Archive for January 20, 2023

The Death of the Arthur: Sleepy Time Galahad

Posted in FILM, Mythology with tags , , on January 20, 2023 by dcairns

Well, Galahad’s ring of invisibility proves to be a bust. When he tries to use it, he’s under attack from this Black Knight character (who has all his limbs, unlike the helmeted torso of the same name in MONTY PYTHON), who is wielding the stolen sword Excalibur. We get a noise as of radio interference and the sword glows with an animated halo effect, like Lon Chaney Jr. in MAN-MADE MONSTER, and then Galahad quite simply falls over.

Elsewhere in this episode, Merlin paves the way for another Cleese character, Tim the Enchanter, by appearing and disappearing with the aid of explosions. It’s standard panto trickery, but the PYTHON scene retroactively makes it comical. The Pythons rendered quite a few things hard to take seriously, from Arthuriana to the Spanish Inquisition.

Galahad and Bors continue to get capture, escape, and get captured again. Bors is untiringly supportive of Galahad, and Galahad never misses a chance to fat-shame his chunky sidekick. It’s a vivid reminder of how obnoxiousness was the norm in the middle ages nineteen-forties.

The rewriting of Merlin as a baddie is an atrocity of course. It may be a result of postwar conservatism in the US, resulting in a suspicion of intellectuals and other wizards, bearded men generally. Or, it may be that this is all a trick, Merlin testing the young Galahad with a series of Herculean feats the young would-be knight and future Superman must perform.

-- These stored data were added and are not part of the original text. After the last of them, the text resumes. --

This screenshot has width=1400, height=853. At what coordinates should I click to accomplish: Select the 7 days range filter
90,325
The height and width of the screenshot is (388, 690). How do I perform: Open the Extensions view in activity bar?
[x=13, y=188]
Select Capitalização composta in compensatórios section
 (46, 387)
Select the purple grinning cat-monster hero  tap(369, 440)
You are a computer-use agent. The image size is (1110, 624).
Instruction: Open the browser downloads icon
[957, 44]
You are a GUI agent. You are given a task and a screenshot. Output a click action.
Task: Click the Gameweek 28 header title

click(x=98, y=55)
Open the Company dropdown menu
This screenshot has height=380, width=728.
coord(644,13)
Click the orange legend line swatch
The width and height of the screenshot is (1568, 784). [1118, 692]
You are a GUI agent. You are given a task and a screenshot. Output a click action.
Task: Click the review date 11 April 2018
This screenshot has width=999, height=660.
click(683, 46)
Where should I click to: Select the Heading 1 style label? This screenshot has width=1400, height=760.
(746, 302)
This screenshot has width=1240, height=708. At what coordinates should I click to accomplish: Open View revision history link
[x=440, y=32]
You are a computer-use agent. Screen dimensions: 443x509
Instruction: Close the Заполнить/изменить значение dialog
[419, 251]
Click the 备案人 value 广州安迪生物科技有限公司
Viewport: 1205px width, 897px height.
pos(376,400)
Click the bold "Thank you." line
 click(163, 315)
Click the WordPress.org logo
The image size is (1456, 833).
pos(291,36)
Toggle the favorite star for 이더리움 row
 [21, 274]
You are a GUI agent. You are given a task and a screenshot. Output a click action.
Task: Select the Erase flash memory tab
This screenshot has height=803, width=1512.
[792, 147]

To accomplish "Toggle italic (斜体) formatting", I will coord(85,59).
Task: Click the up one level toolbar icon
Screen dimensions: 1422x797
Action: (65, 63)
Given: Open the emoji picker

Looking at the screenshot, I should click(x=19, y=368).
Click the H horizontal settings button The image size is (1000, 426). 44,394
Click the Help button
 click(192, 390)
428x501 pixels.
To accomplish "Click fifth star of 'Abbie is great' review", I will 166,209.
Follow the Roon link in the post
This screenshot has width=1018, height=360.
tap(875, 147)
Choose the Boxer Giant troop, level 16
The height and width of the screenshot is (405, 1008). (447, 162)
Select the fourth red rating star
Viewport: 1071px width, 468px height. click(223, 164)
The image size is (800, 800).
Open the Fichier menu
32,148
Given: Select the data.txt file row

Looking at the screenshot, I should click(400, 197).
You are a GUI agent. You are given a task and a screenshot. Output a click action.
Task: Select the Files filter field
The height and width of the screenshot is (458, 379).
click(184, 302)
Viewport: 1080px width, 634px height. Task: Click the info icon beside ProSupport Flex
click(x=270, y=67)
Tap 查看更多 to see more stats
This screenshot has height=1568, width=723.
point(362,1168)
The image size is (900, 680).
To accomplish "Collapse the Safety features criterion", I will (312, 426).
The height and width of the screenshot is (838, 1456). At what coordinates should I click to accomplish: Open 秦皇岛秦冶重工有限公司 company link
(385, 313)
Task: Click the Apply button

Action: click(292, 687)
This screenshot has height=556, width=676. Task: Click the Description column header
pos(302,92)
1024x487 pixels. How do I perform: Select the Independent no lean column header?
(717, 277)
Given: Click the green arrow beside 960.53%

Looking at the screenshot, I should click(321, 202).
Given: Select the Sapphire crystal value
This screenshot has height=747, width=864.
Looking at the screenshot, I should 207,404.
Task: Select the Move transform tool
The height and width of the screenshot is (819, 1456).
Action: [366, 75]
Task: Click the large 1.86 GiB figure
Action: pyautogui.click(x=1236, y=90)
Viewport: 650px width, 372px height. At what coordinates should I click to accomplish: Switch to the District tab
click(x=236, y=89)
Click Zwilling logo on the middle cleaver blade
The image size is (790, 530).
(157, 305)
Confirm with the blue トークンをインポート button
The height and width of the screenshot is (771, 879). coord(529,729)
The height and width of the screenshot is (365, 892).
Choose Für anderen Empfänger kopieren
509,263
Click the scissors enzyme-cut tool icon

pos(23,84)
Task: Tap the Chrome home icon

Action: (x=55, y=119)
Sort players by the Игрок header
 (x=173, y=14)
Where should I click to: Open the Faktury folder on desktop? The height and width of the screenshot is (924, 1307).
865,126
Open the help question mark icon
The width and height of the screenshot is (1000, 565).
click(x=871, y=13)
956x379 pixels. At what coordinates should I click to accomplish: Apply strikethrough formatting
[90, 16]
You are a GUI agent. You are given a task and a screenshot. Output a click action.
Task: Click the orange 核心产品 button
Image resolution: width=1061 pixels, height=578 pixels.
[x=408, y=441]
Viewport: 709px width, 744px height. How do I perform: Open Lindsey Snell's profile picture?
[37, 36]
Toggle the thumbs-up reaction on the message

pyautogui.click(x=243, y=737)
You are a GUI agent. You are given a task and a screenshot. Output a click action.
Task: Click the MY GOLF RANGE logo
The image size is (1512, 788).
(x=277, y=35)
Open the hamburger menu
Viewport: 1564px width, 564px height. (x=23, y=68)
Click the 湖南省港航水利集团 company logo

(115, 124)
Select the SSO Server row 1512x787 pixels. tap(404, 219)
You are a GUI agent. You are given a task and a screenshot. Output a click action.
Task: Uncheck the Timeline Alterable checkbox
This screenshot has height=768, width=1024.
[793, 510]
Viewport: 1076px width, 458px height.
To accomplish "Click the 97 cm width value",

Check out the stellar sound work in this exciting battle. They’ve got, I think, some genuine clashing swords FX produced on the day of filming by the stunties whacking at each other, and they’ve enhanced it I think with a library record of general purpose aggressive ironmongery. But at a certain point someone’s discovered they need more than just blade striking blade — these are knights in armour, after all (though it’s mostly chainmail). So they’ve got a bunch of pots and pans and are sort of randomly clattering them about, perhaps on a blanket they make a kind of hand-held trampoline out of. Once you notice it, you can’t unnotice it.

Here’s a GREAT bit of slapstick magic from later in the same Donnybrook:

If only the serial had more of this fine stuff.

As a cliffhanger goes, you can’t beat quicksand (well, you can’t beat hanging off an actual cliff, but if the scenery falls short of mountainous, quicksand is a decent fallback option). This might be oatmeal or something rather than quicksand proper, but is that really any more desirable if you’re wearing full armour?

One hour of this muck to go. I WILL finish it soon!